#### [What to produce]
Copy the lines below that contain "gear".

-*-

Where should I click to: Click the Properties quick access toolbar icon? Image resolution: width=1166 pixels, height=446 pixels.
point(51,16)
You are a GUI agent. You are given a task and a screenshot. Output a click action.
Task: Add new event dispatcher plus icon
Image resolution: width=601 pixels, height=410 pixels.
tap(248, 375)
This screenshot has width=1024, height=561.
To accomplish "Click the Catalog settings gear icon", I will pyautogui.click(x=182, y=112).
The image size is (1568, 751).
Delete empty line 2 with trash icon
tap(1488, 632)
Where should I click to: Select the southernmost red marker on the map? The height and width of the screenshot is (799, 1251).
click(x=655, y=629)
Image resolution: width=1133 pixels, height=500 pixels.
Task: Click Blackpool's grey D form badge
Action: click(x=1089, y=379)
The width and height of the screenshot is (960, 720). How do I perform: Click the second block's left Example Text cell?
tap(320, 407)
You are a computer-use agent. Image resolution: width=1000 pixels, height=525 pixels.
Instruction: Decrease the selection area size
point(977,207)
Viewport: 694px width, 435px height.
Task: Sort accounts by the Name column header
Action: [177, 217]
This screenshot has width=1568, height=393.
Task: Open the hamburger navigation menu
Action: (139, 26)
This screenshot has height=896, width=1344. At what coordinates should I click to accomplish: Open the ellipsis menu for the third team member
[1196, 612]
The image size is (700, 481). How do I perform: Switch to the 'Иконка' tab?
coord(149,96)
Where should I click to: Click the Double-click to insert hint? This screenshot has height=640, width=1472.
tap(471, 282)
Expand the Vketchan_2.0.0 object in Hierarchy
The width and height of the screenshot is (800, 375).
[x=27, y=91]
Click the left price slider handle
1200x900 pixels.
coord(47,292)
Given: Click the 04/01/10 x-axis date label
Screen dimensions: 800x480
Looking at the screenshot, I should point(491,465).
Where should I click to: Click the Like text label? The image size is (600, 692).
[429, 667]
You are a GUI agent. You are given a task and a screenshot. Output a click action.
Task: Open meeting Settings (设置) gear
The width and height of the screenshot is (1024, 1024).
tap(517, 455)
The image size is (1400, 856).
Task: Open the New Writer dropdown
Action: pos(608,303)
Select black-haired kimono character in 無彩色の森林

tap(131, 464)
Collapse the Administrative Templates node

-*-

#### [Task solution]
To accomplish "Click the Catalog settings gear icon", I will pyautogui.click(x=182, y=112).
Task: Open meeting Settings (设置) gear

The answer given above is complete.